Noisy distractions can cause a lot of stress in open plan offices.

Protecting productivity in an open-plan office

 

Studies have long been heralding the benefits of open office environments. Abolishing cubical spaces and private offices enables employers to more effectively fill building space, and it boosts collaboration, flexibility and communication among workers.

However, anyone who has worked in an open-plan office knows the one biggest flaw with this design – noise.

Unwanted or unexpected sounds can affect our moods, emotions and ability to concentrate, so when our colleagues strike up conversations in the open-plan office, the distraction can lead to dissatisfaction and disengagement.

Even when conversation levels are low, we are constantly monitoring for sounds, both consciously and unconsciously. Every noise is registered before we decide whether to ignore or heed the sound. This means that any unexpected or unnatural sound has the potential to distract us from our work, leading to time management and productivity challenges.

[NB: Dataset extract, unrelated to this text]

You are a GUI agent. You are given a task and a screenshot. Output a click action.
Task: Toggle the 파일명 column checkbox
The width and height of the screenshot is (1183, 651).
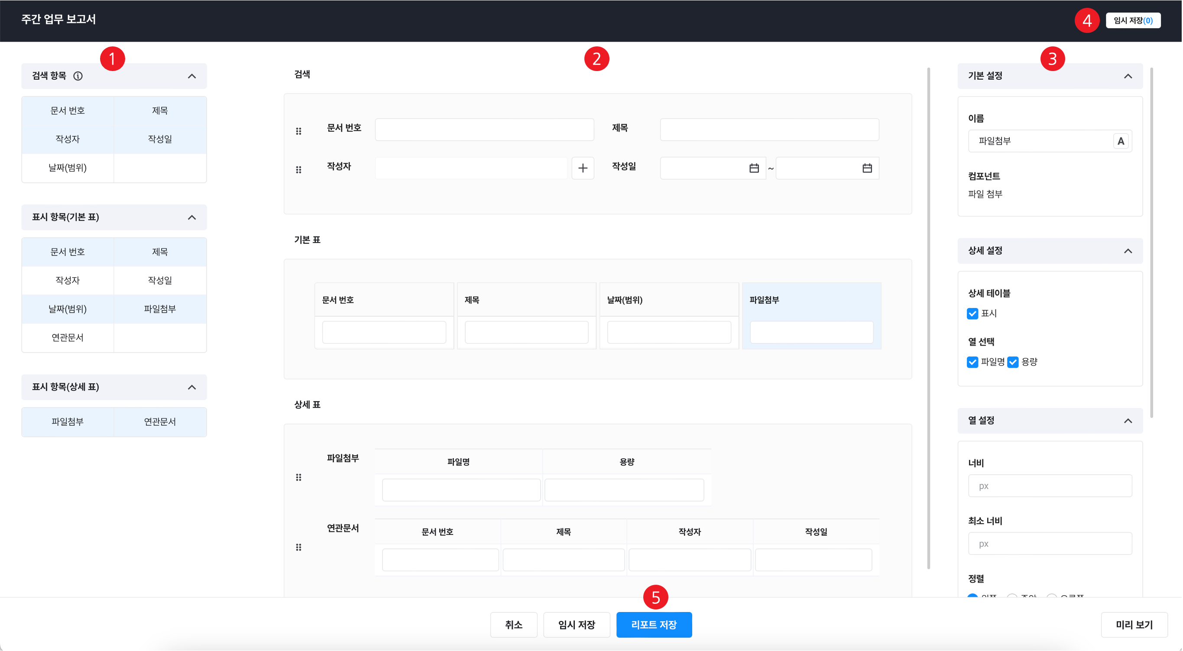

If you’re finding it difficult to switch off from the sounds in your open-plan office, here are two ways to help protect your concentration and productivity.

Listen to music

Plugging in your earphones and playing music may be the most effective way of cutting out the sounds of your colleagues’ conversations. To make the most of this manoeuvre, try listening to instrumental songs, as the lyrics of your favourite tunes can be just as distracting as colleagues’ conversations!

Reminding colleagues of their environments

It is not uncommon to share a space with an individual who seems to hold little respect for others around them. Whether they insist on speaking just a fraction too loudly, or listen to their voicemail on speaker phone, for example, these colleagues can create significant levels of stress and anxiety.

Quietly reminding these workers about the acceptable levels of noise may help them change their ways. If not, consider speaking with your employer about the issue or taking the issue to your human resources manager.